### Extracted records
★ ★ ★ ★ ★ ★ ★

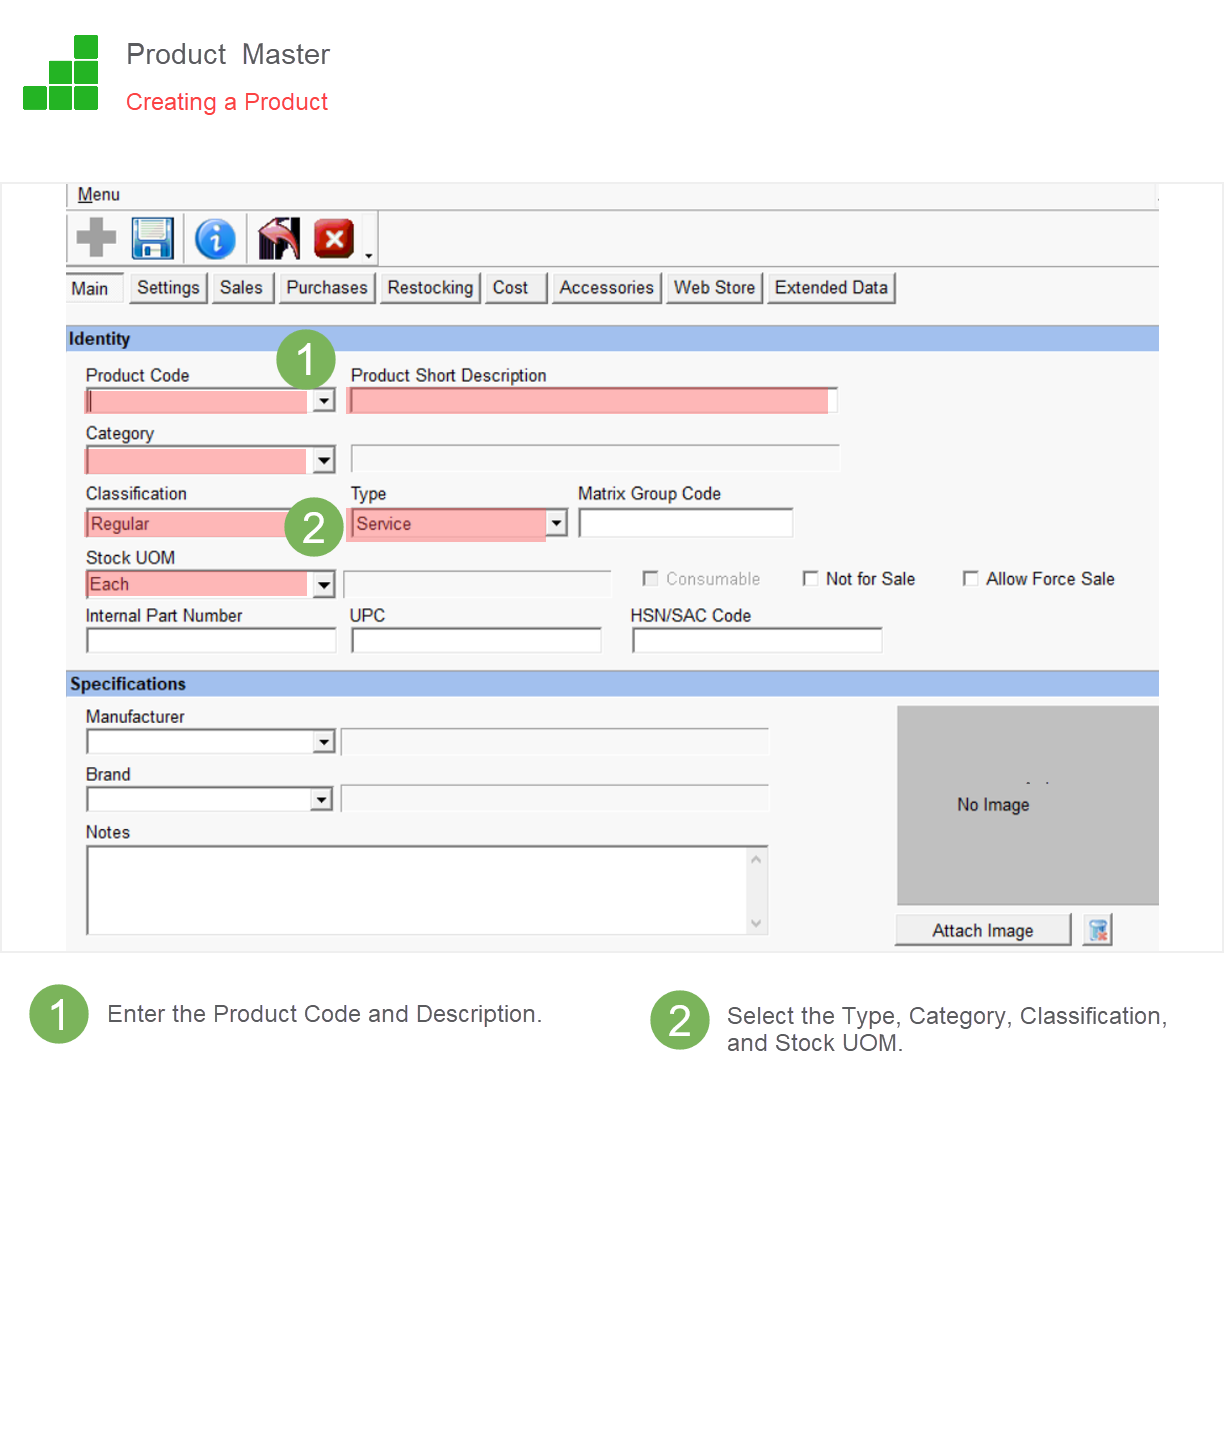Click the remove image icon beside Attach Image
The width and height of the screenshot is (1231, 1436).
coord(1098,930)
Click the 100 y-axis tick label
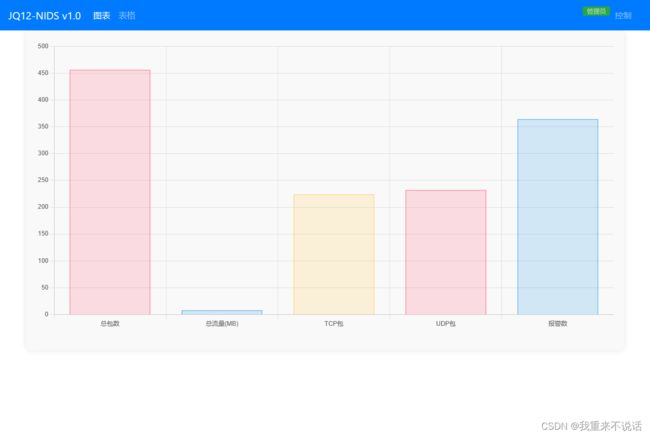 [x=42, y=261]
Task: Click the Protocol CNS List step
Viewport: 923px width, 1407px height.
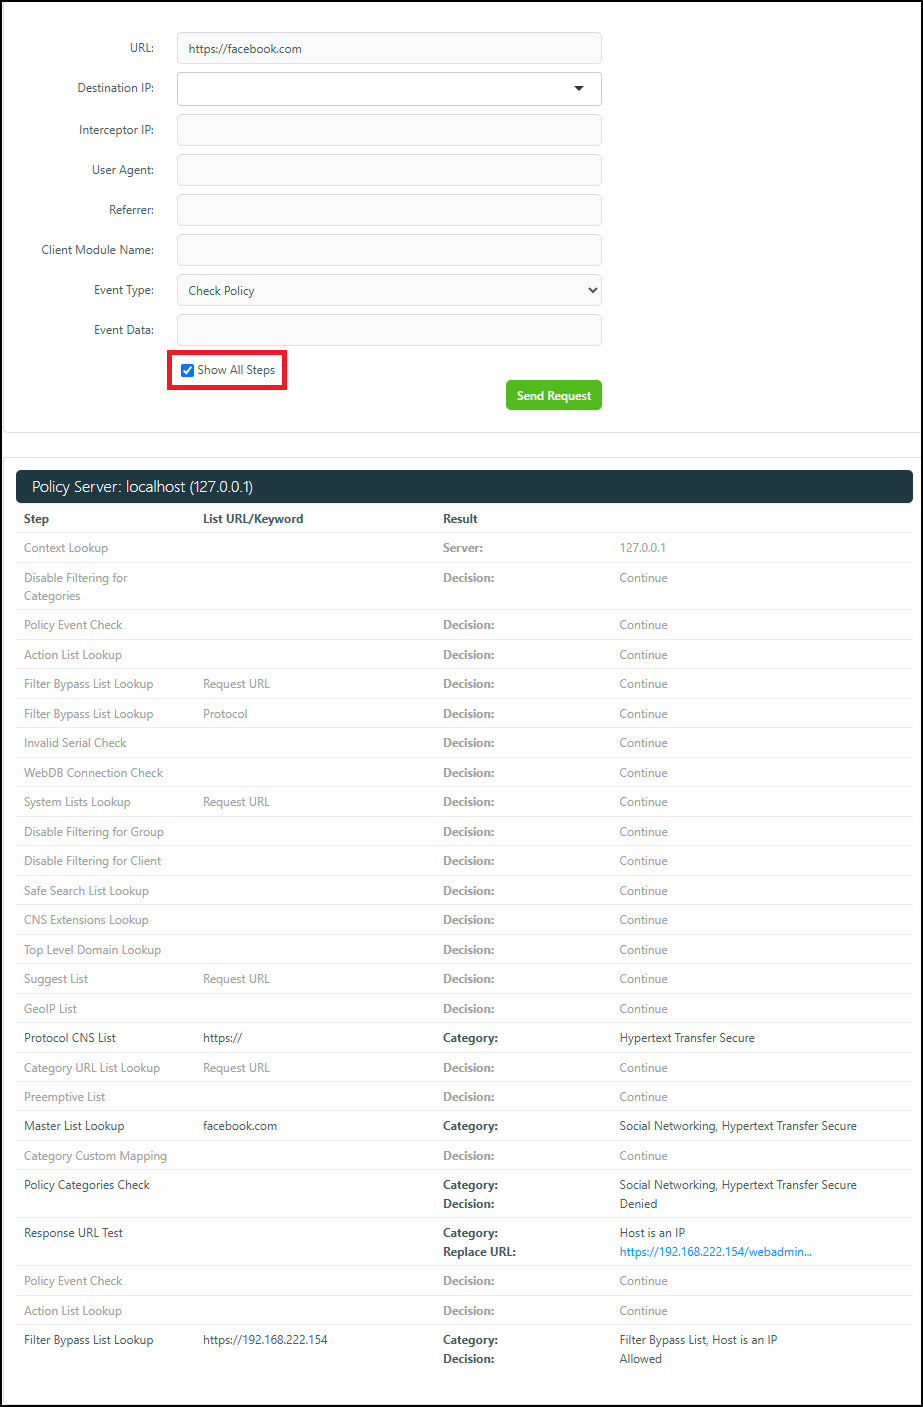Action: [70, 1038]
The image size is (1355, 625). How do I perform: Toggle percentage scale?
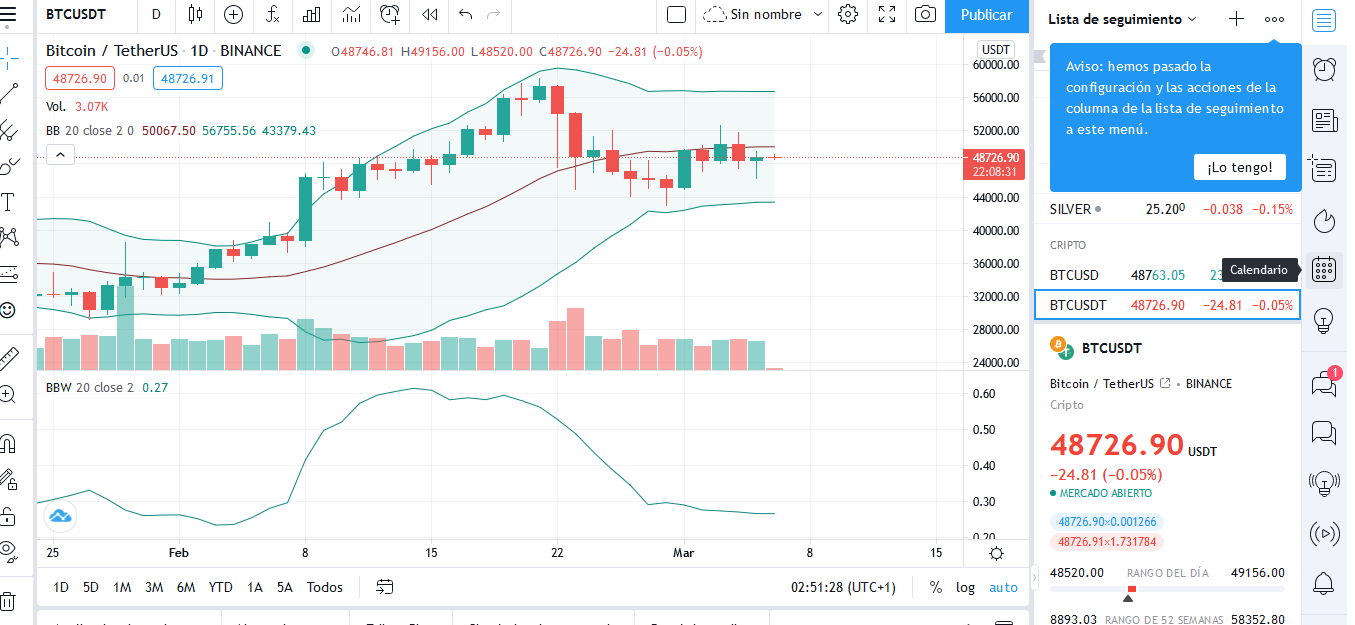click(936, 587)
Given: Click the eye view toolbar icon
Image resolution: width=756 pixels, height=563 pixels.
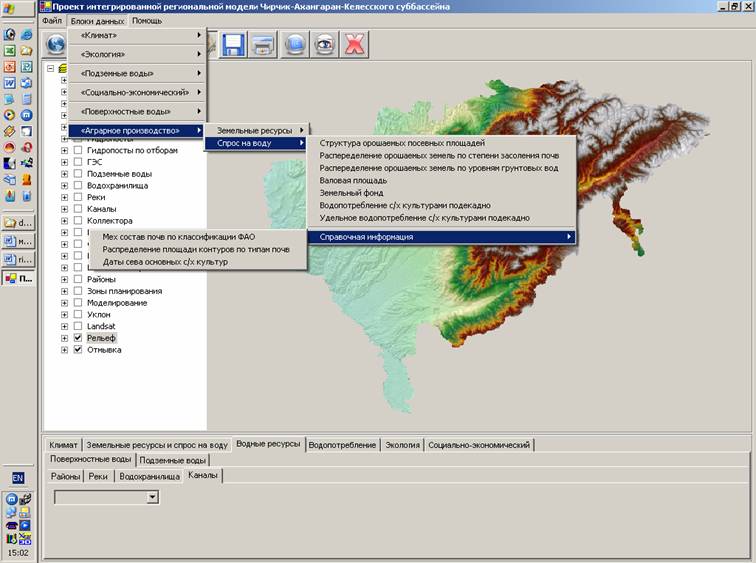Looking at the screenshot, I should (x=325, y=45).
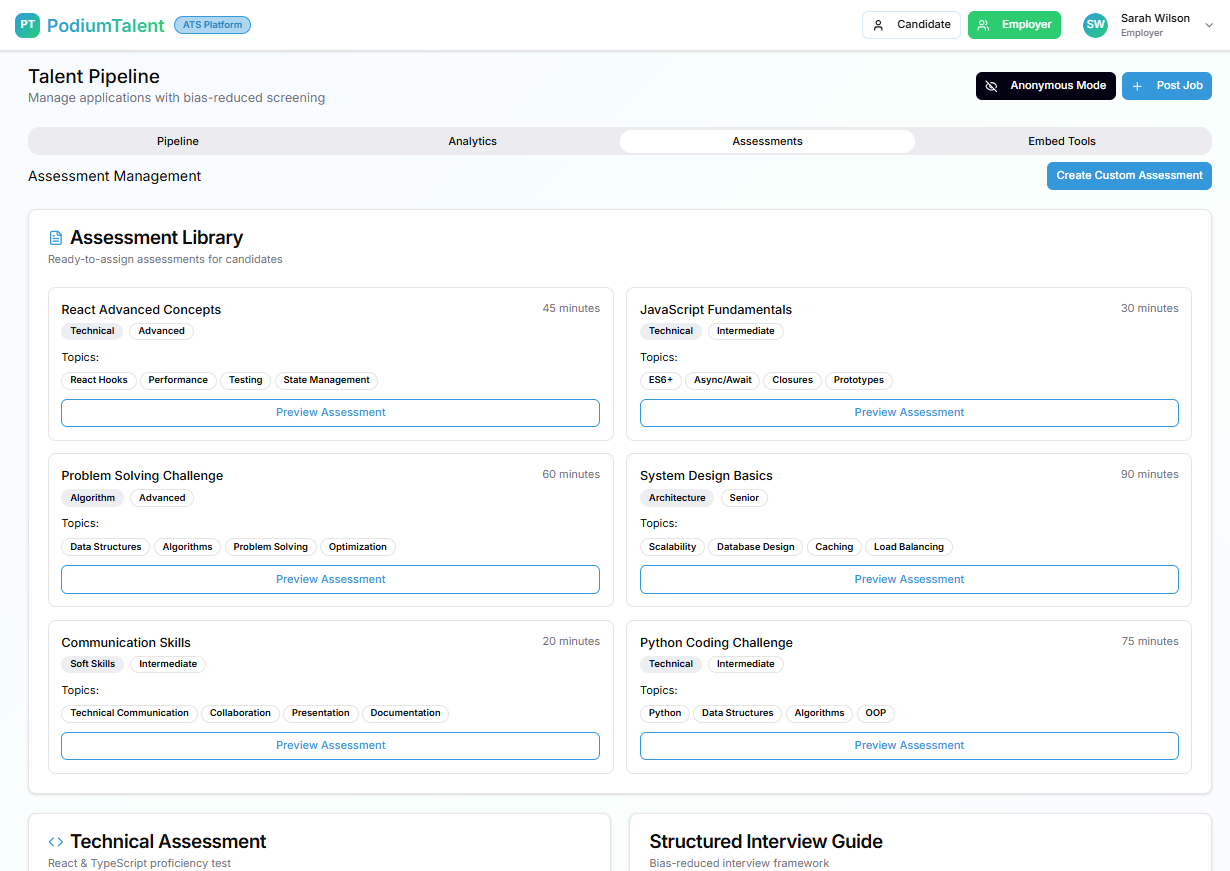Click the ATS Platform badge
The width and height of the screenshot is (1230, 871).
click(x=212, y=25)
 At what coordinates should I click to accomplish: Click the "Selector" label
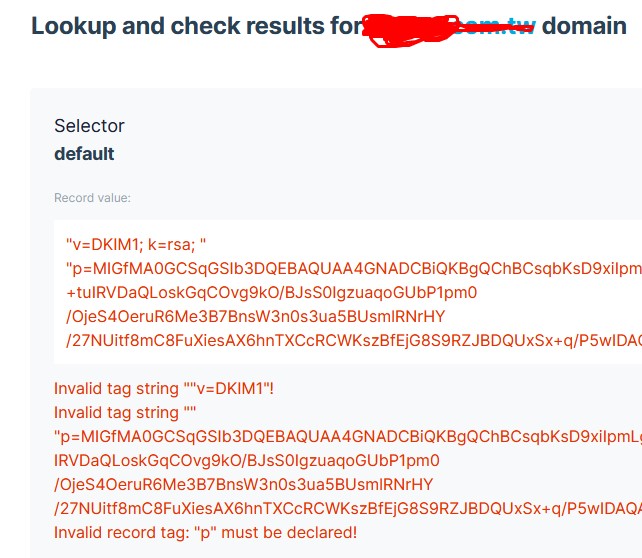click(89, 126)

★ ★ ★ ★ ★ ★ ★

### Brief
Omit the pictures and print again exactly the lines from the one with "The image size" through the final line of the entries, both ends included.

### Solution for this task
The image size is (1355, 625). How do I perform: Toggle percentage scale?
click(936, 587)
Given: Click the eye view toolbar icon
Image resolution: width=756 pixels, height=563 pixels.
Looking at the screenshot, I should (x=325, y=45).
Click the ATS Platform badge
The width and height of the screenshot is (1230, 871).
click(x=212, y=25)
 At what coordinates should I click to accomplish: Click the "Selector" label
click(89, 126)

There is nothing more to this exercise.